(SUPPLIED MATERIAL):
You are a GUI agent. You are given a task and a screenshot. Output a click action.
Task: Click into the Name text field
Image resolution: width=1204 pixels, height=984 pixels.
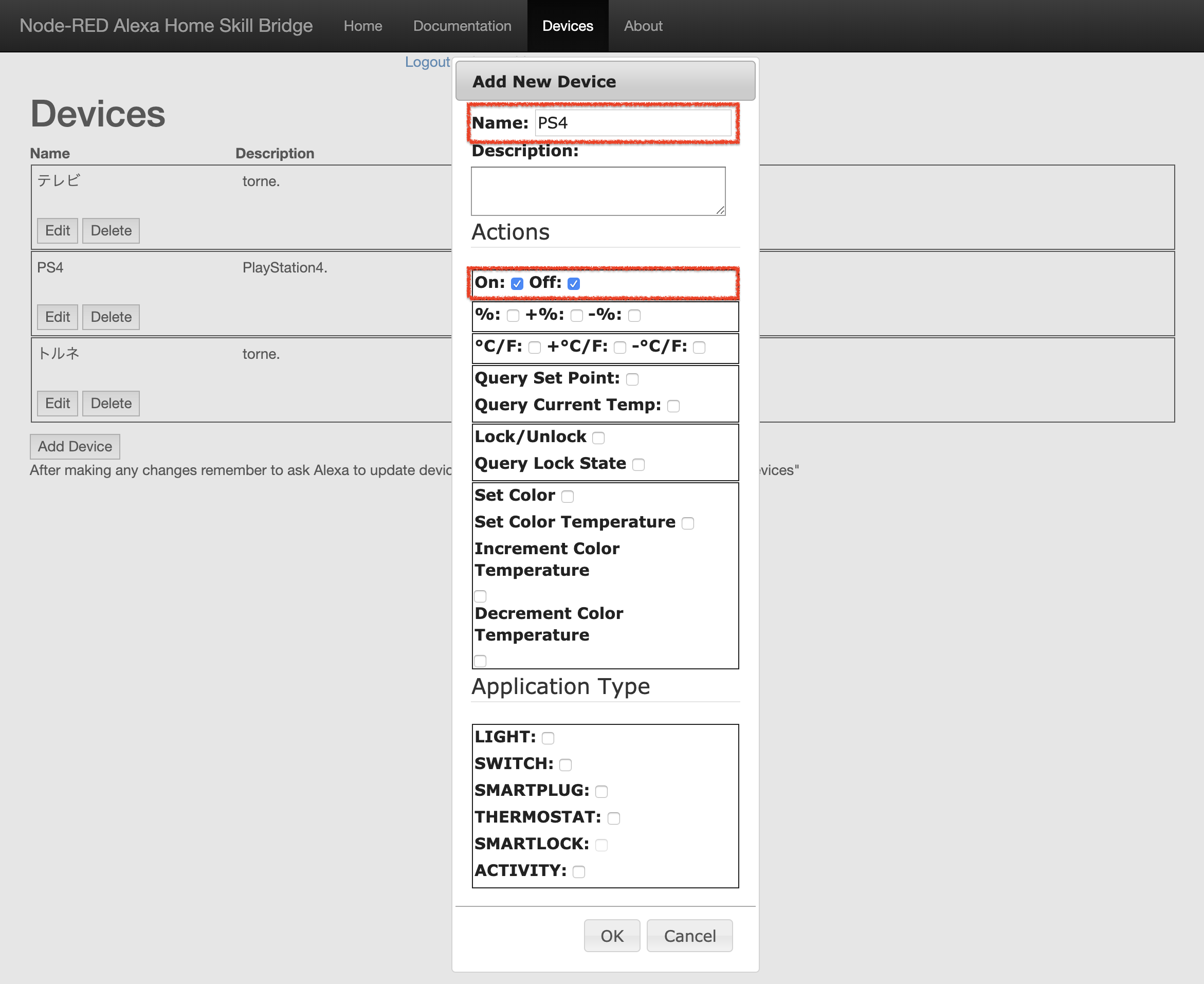pyautogui.click(x=633, y=123)
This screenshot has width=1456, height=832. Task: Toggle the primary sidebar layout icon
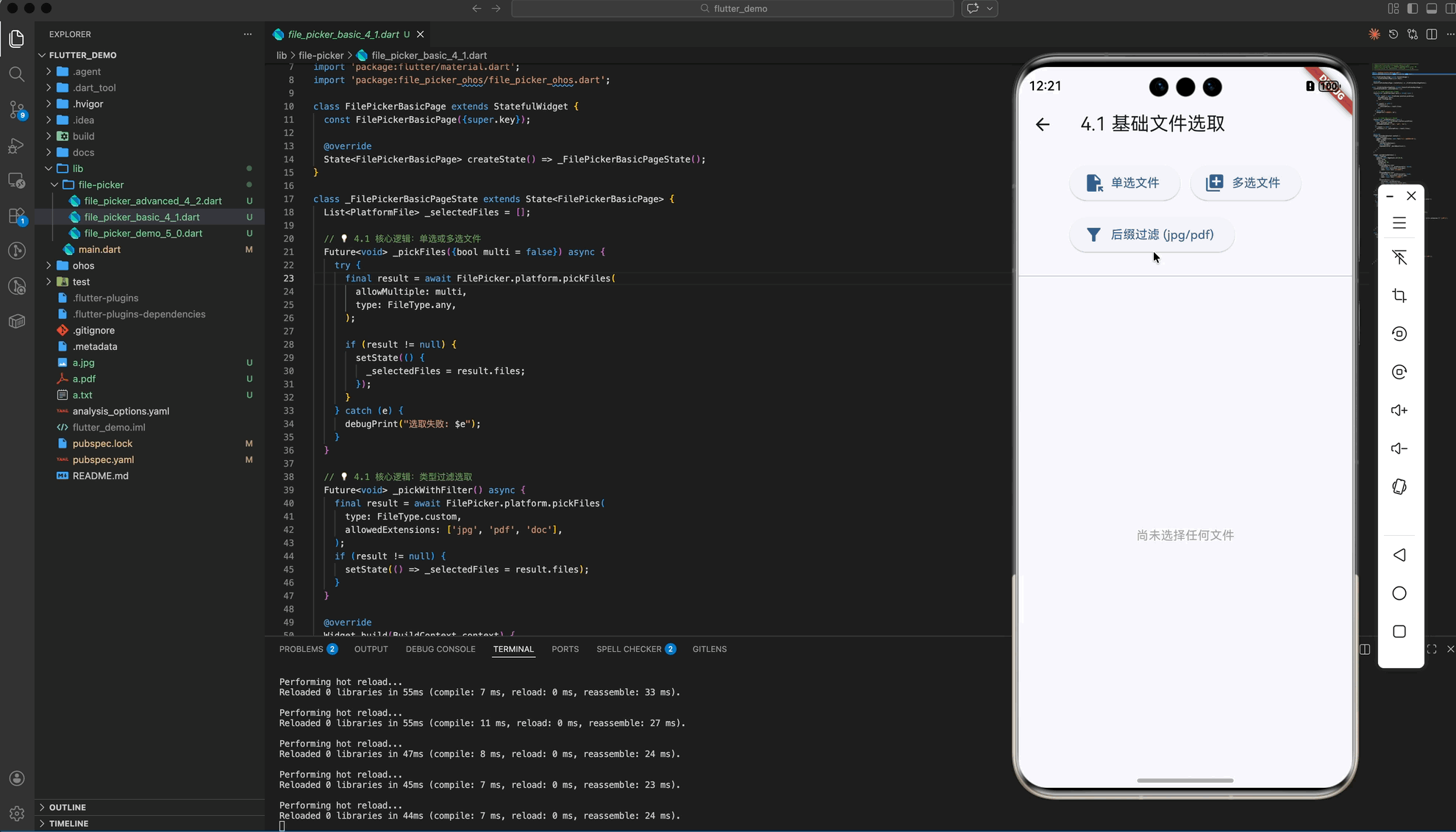click(1413, 9)
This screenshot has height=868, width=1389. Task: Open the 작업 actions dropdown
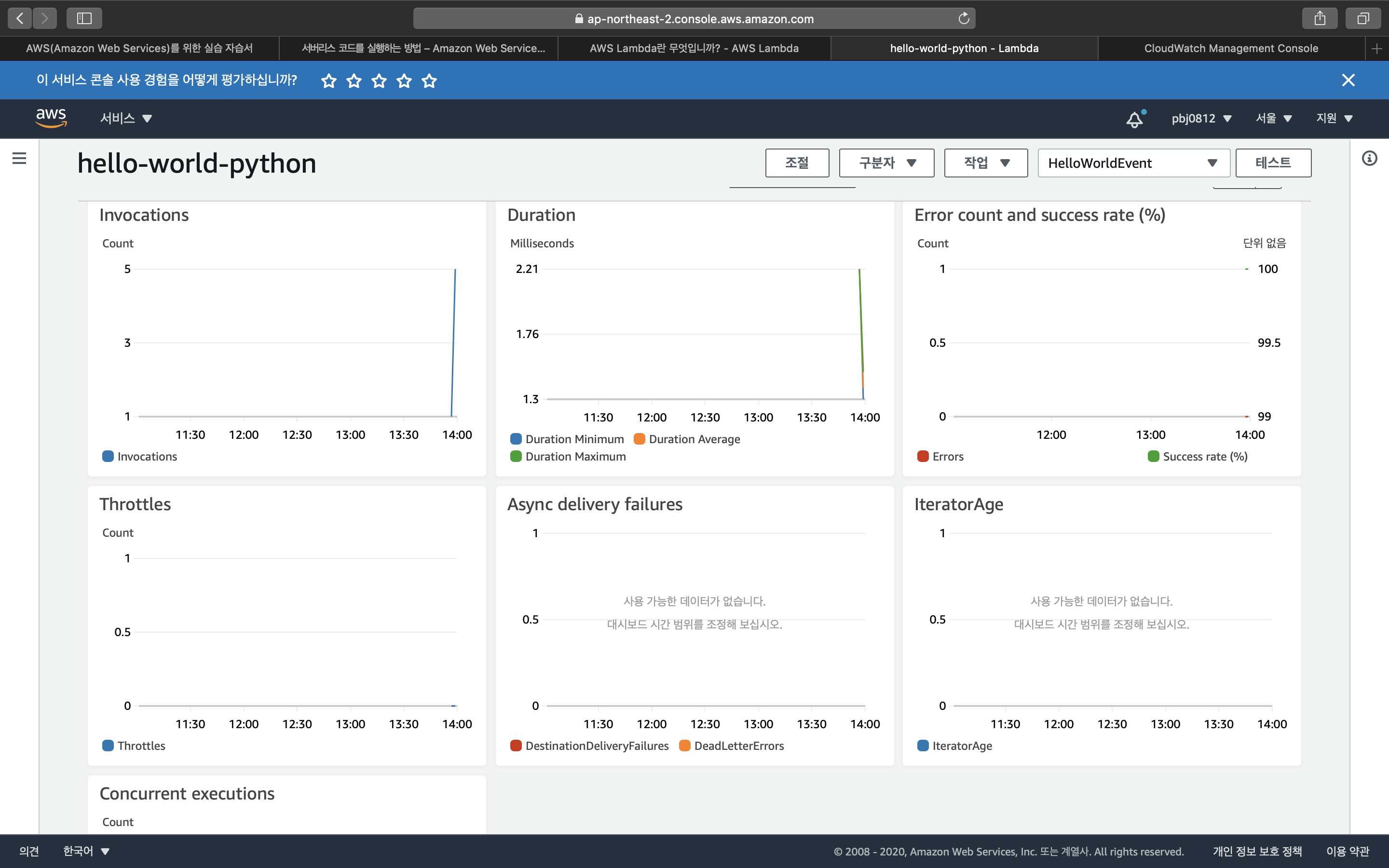[x=985, y=163]
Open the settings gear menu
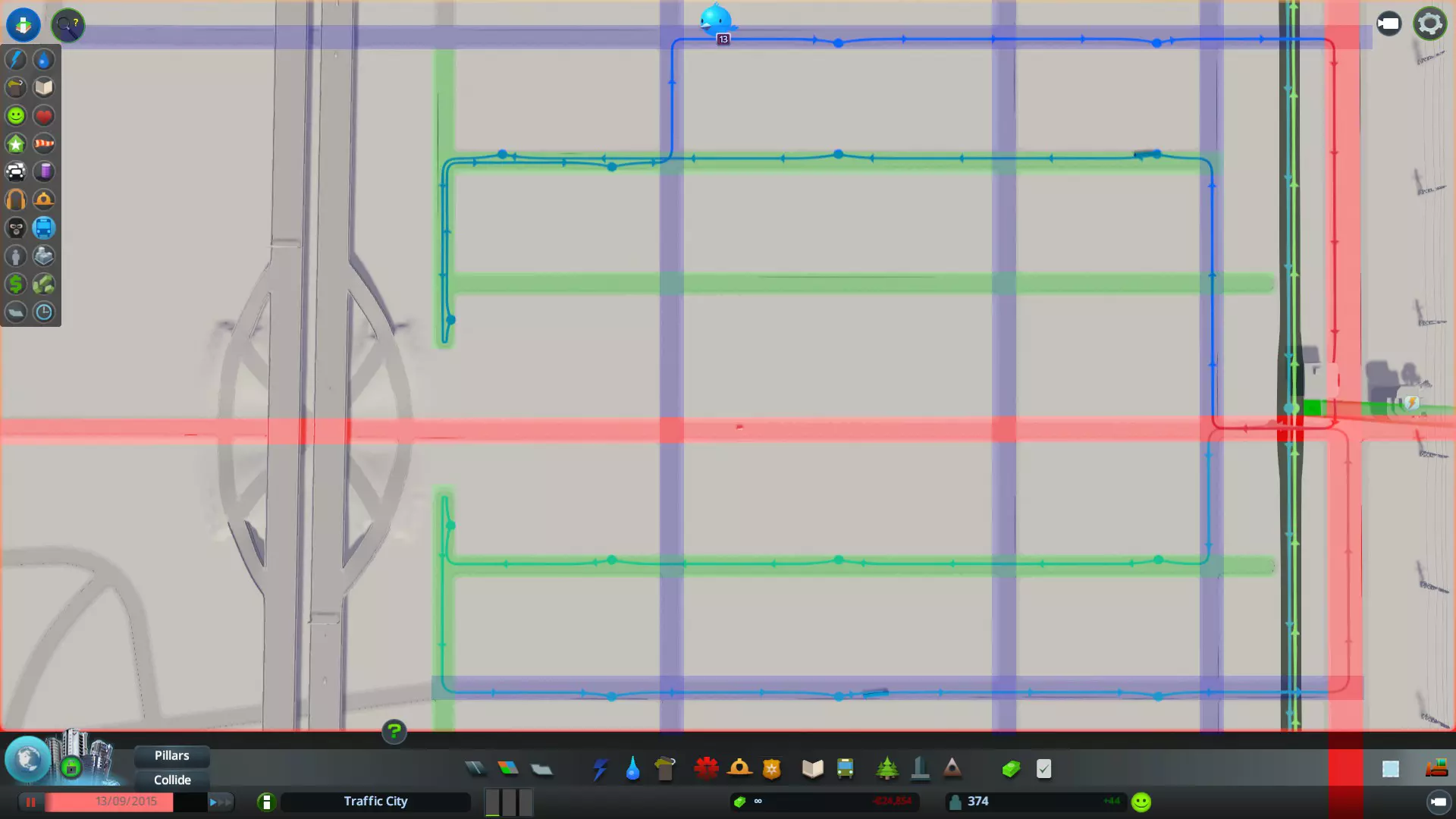This screenshot has width=1456, height=819. (x=1429, y=24)
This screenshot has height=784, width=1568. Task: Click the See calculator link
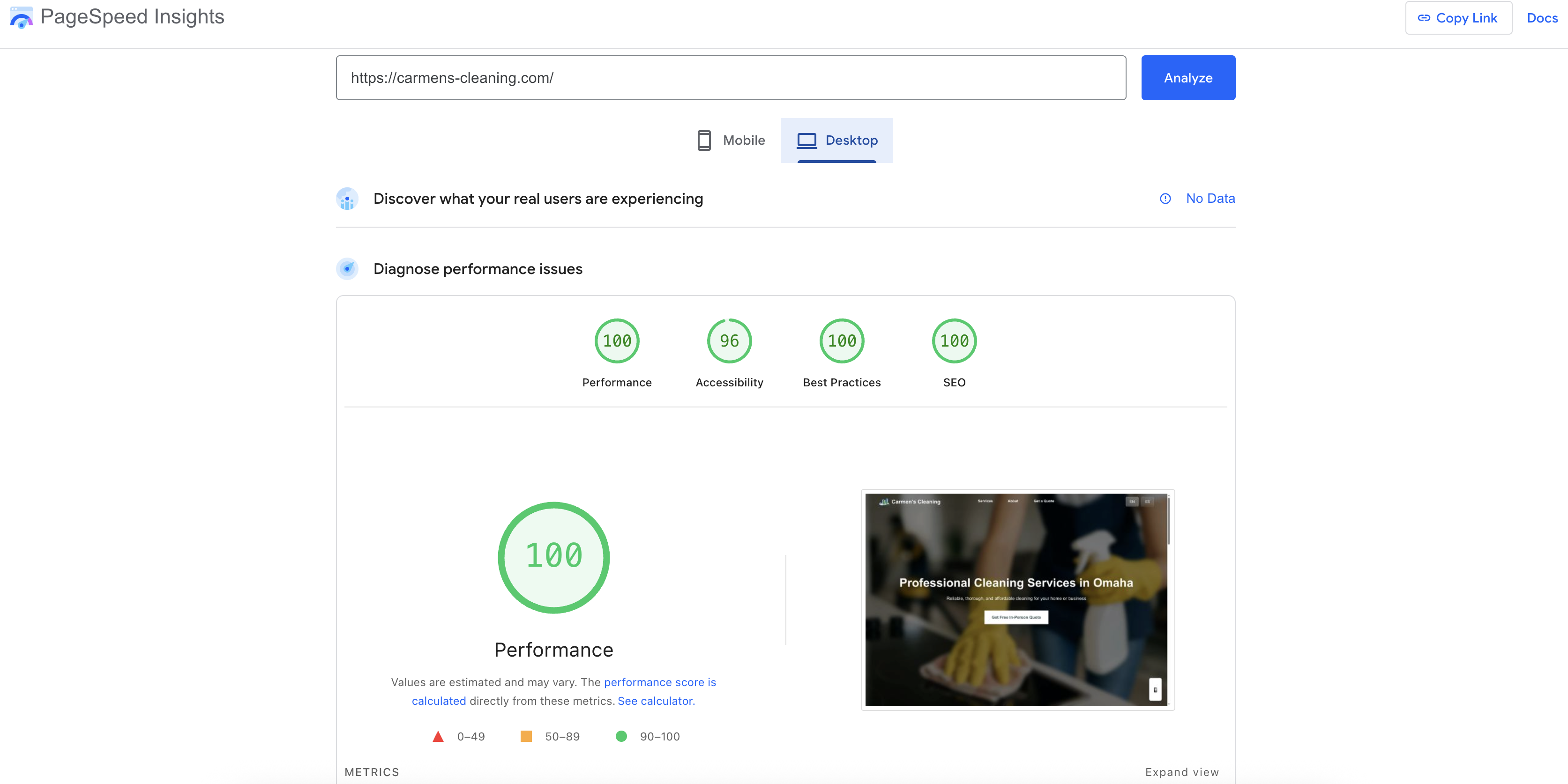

(WHAT THE TASK REQUIRES): From the first record to the last, print everything again exactly, without pictures.

(EXERCISE OUTPUT):
You are a GUI agent. You are given a task and a screenshot. Output a click action.
Task: Click into the Name text field
Image resolution: width=1204 pixels, height=984 pixels.
pyautogui.click(x=633, y=123)
This screenshot has width=1456, height=832. Task: Toggle the primary sidebar layout icon
click(1413, 9)
This screenshot has height=868, width=1389. Task: Open the 작업 actions dropdown
[x=985, y=163]
Open the settings gear menu
This screenshot has width=1456, height=819. (x=1429, y=24)
This screenshot has height=784, width=1568. Task: Click the See calculator link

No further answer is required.